# NumPy File I/O and Data Persistence

**Author:** RSK World  
**Website:** https://rskworld.in  
**Email:** help@rskworld.in  
**Phone:** +91 93305 39277

This notebook covers how to save and load NumPy arrays to/from files, including binary formats, text files, and compressed formats.


In [None]:
# Author: RSK World
# Website: https://rskworld.in
# Email: help@rskworld.in
# Phone: +91 93305 39277

import numpy as np
import os


## 1. Saving and Loading .npy Files

The `.npy` format is NumPy's native binary format for single arrays.


In [None]:
# Author: RSK World
# Website: https://rskworld.in
# Email: help@rskworld.in
# Phone: +91 93305 39277

# Create a sample array
arr = np.array([[1, 2, 3], [4, 5, 6], [7, 8, 9]])
print("Original array:\n", arr)

# Save to .npy file
np.save('array_data.npy', arr)
print("\nArray saved to 'array_data.npy'")

# Load from .npy file
loaded_arr = np.load('array_data.npy')
print("\nLoaded array:\n", loaded_arr)
print("\nArrays are equal:", np.array_equal(arr, loaded_arr))

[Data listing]
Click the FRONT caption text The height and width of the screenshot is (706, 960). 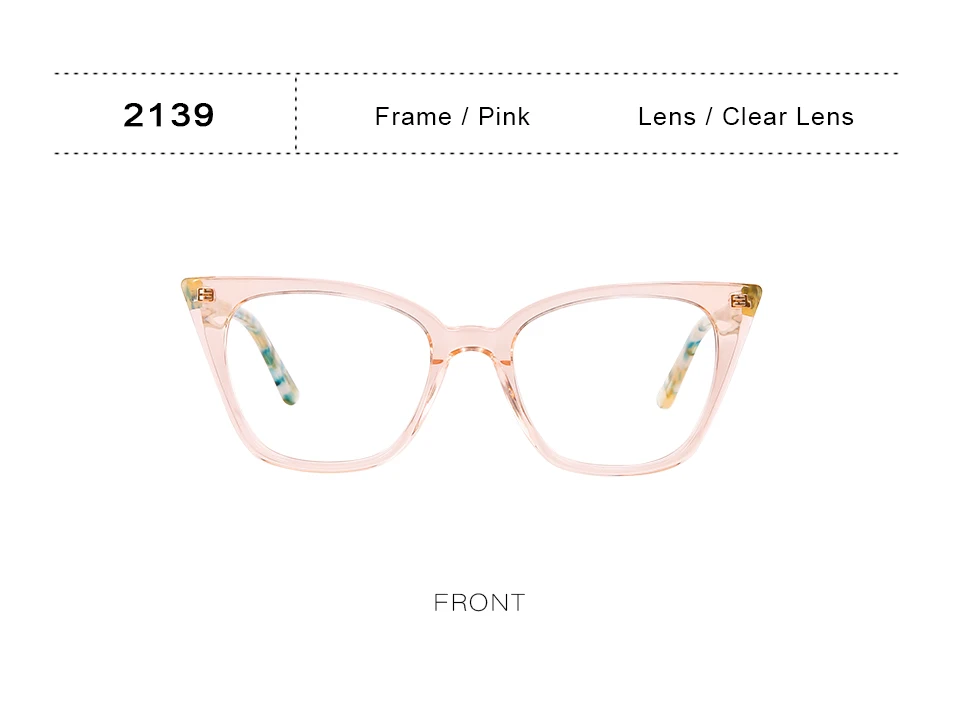479,603
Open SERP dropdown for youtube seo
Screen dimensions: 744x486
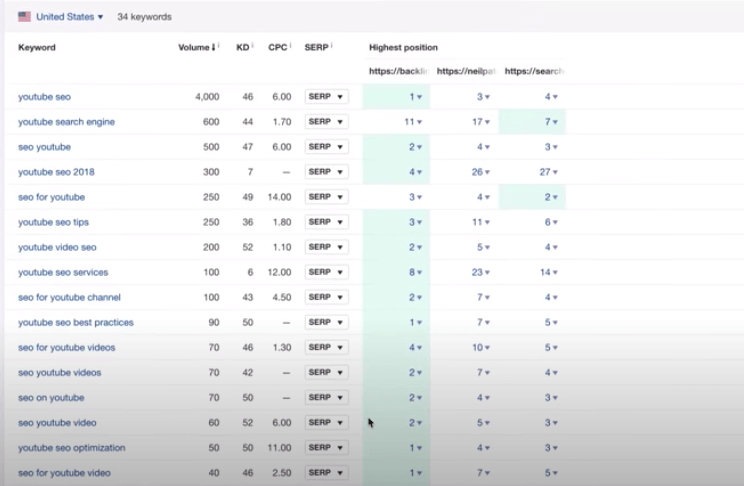(x=327, y=97)
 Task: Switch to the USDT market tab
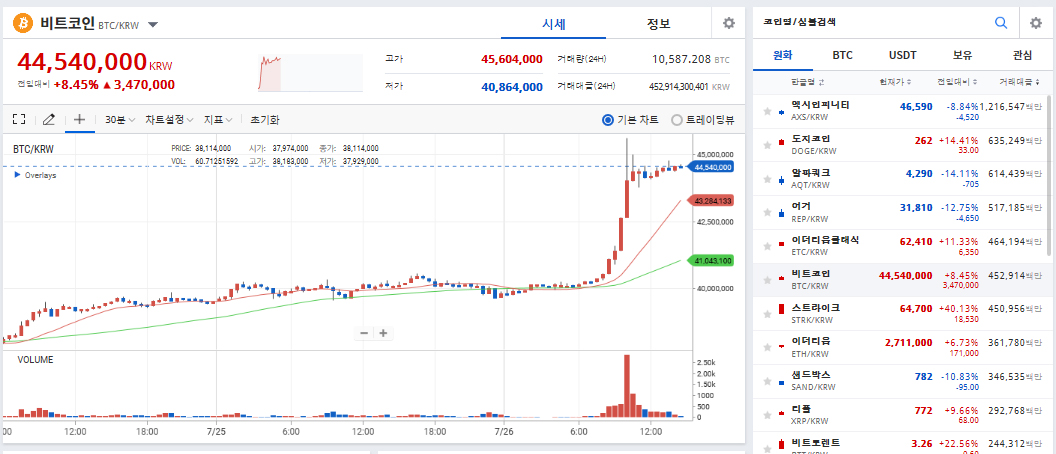point(902,55)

§ **Brief**
Answer these questions from the NumPy file I/O notebook:
1. Which format does the notebook call NumPy's native binary format for single arrays?
2. What file name is the sample array saved to?
3. Which two modules does the notebook import?

§ **In response**
1. The .npy format.
2. array_data.npy
3. numpy (imported as np) and os.